**Consegne dell'esercizio:**
1. Elenca le esclamazioni contenute nell'ultima frase del brano sul matrimonio profanato.
2. Traduci in inglese questa frase del brano sul matrimonio profanato: "Dove sono i figli che Dio destinava a vedere il giorno?"
3. Riprendi, per favore, il brano sul matrimonio profanato dal punto in cui si interrompe.

**Estratto del documento:**

---*---

8. Il matrimonio profanato. — Vi sono degli sposi, dice la Sapienza, i quali non rispettano né la castità delle nozze, né la vita del matrimonio, uccidendosi l’un l’altro spiritualmente e facendosi reciproco oltraggio con cattivi costumi. Presso di loro tutto è disordine: il sangue, l’uccisione, il furto, la frode, la corruzione, l’infedeltà, la dimenticanza di Dio, l’ingratitudine, la profanazione delle anime, l’aborto, le dissolutezze dell'adulterio e dell’impudicizia, tutto è da loro insieme confuso e menato in trionfo (Sap. XIV, 24-26). Dove sono i figli che Dio destinava a vedere il giorno? Respingere nel nulla esistenze che dovevano avere per fine la vita eterna, che nefandità, che delitto, e quale conto ne dovranno rendere i colpevoli!

---*---

Dati raccolti:

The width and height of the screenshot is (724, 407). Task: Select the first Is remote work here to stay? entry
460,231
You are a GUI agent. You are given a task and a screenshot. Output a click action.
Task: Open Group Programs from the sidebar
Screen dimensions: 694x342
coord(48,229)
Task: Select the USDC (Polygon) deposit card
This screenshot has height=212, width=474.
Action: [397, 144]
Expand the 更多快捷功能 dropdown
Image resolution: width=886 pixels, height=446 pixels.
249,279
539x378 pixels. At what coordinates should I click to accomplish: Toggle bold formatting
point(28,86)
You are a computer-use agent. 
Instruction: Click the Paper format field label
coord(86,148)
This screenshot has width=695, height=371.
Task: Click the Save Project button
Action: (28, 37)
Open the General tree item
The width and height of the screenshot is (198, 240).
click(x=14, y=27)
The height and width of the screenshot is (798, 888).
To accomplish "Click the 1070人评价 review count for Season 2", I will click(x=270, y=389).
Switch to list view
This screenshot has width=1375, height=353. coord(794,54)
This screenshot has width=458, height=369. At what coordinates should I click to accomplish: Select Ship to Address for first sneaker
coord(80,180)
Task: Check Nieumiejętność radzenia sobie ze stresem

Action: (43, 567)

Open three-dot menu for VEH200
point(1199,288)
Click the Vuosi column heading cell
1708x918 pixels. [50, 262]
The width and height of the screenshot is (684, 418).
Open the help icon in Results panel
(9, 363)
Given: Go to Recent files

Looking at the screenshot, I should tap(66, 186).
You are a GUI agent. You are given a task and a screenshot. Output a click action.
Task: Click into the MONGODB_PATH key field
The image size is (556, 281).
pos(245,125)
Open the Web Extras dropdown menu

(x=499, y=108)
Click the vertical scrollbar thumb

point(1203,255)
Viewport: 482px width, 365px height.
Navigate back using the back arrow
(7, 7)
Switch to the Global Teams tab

---*---

**Elenco delle risposte:**
1. che nefandità; che delitto; quale conto ne dovranno rendere i colpevoli

2. Where are the children whom God destined to see the light of day?

3.
9. Castighi riservati ai profanatori del matrimonio. — I figli degli adulteri saranno infelici, sentenzia il Savio, e il frutto di un letto impudico non arriverà alla maturità (Sap. III, 16). Onan metteva ostacolo all’adempimento della volontà di Dio, facendo azione detestabile, perciò Dio lo percosse di morte: (Gen. XXXVIII, 9-10). Un tale delitto viola la legge naturale e la santità del matrimonio. E' paragonato da Dio medesimo all'omicidio e la Scrittura lo chiama detestabile. Che nome dargli quando è commesso dai cristiani? Molti genitori si lagnano delle disgrazie che loro piovono addosso, delle infermità che travagliano i loro figli, della morte che loro spietatamente li strappa. Giuste punizioni di Dio! Sposi colpevoli, aprite gli occhi, riconoscete che avete calpestato i vostri più sacri doveri, convertitevi, e la giustizia di Dio cesserà dal percuotervi...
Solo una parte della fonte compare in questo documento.